Nursery rhymes as industrialist propaganda

By Patrick Vecchio

One of the goals of education is to leave seeds planted in students’ heads. Some seeds sprout right away and grow into trees that always bear fruit. Others sprout several years later, when conditions are right. Some never grow. And some grew so long ago, back in our first days of school or even before, that we never think about the harvest because we take it for granted.

Every now and again, I find myself pausing to think about one of those earliest seeds. Such was the case today, and I pondered the meaning of words etched deeply into my brain. What was the real message in that little nursery rhyme? I asked. And what did it tell me about my life today?

It shook me.


Row, row, row your boat
Gently down the stream
Merrily, merrily, merrily, merrily
Life is but a dream

Simple singsong stuff? Think again.

Consider the first line: The speaker is not suggesting, but rather demanding, that the boat be rowed. I say “demanding” because the speaker repeats the word “row” for emphasis. Row, row, row, like the cadenced bark from a drill sergeant. Obviously, the speaker personifies today’s American corporate economy, where increased demands on workers (“row, row, row!”) result in increased productivity, which yields burgeoning corporate profits that the workers are not sharing in. (For more, see Aesop, “The Lion’s Share.”)

Think of the sinister (because subliminal) message this nursery rhyme sends to today’s toddlers: They are doomed to a life of toil. Through a seemingly harmless little song, this brainwashing has been occurring for decades. Can it even be reversed? Can today’s children ever know a world where they are not always feverishly paddling? If they are continuously bending their backs over the oars, the utopian concept of “gently down the stream,” emphasis on “gently,” is a fleeting illusion to be pursued but never attained.

The third line is tyrannical in its irony: “merrily, merrily, merrily, merrily.” Think of it: The modern-day taskmasters go so far as to link merriment with working. In other words, the boaters should embrace the ever-increasing demands of their jobs. Work should make them happy. Where are we, in America or North Korea?
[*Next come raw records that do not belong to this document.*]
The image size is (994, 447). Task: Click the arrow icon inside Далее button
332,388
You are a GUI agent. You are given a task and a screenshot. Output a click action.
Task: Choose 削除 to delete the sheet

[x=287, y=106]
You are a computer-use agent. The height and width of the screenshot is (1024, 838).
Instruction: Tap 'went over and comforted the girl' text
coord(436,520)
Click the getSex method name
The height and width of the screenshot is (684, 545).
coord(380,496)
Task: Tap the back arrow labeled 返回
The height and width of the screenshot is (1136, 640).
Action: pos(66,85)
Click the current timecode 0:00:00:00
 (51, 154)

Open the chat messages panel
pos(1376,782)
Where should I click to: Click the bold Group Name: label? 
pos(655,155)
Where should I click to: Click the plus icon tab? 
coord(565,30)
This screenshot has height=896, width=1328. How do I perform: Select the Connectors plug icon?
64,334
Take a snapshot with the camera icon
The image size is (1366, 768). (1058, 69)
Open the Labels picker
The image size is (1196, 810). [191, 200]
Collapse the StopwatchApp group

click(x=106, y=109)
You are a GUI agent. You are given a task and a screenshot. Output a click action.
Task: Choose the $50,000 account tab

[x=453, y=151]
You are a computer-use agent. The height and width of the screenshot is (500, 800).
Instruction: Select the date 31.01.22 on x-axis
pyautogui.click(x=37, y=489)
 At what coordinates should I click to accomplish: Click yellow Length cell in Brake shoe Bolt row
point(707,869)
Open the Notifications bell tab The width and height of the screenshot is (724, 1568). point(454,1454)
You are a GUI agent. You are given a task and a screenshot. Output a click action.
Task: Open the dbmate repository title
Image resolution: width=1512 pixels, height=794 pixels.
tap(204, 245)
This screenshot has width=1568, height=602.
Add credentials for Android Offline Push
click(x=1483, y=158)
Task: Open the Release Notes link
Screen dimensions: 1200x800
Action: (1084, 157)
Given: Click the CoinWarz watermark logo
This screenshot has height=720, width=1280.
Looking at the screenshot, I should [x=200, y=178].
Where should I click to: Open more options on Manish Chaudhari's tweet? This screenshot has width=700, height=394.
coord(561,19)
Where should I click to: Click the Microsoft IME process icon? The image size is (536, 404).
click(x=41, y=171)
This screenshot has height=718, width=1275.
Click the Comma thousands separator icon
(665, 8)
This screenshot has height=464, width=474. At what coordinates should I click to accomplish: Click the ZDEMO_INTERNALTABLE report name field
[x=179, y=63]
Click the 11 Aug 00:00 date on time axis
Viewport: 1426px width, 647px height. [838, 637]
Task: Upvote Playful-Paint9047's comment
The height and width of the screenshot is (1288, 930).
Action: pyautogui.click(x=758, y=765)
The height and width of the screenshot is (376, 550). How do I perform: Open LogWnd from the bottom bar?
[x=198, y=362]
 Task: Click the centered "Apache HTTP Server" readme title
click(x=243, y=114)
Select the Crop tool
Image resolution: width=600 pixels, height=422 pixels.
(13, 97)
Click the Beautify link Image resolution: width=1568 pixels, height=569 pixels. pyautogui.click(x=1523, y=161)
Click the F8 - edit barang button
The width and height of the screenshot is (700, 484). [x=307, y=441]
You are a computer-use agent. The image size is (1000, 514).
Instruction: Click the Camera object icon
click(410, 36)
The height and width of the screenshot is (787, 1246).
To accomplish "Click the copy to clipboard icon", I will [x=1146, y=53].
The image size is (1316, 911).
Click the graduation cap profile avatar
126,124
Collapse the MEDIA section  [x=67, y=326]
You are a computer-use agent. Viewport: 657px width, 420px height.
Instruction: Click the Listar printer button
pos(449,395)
The song’s fourth line, “Life is but a dream,” is reminiscent of Dante’s “all hope abandon, ye who enter here.” The first two lines introduce the student singers/boaters to the omniscient, omnipresent corporate dictator, who uses a simple activity like boating as a metaphor for work and also demands increased productivity. The third line (“merrily”) is a sadistic, ironic admonition to enjoy an ever-more-demanding life that is ever more wedded to the insatiable demands of industrial bean counters. We can almost hear Captain Bligh calling out to the rowers: “Merrily, ladies and gentlemen, or you’ll taste the lash.” And then, at the end, the boaters learn that their hellish life is “but a dream,” a phrase that sucks the hope out of the word “dream” and spits it on the floor of the bottomless pit.

I’ll bet you didn’t know you’ve been carrying all that around in your subconscious. Now, get back to work.

1 reply »

  1. By the same logic, I suppose the Itsy Bitsy Spider is a child’s version of Sisyphus. I shudder to think of what Rub-a-dub-dub entails.

    This post brings to mind the YouTube video of “Werner Herzog” reading Curious George.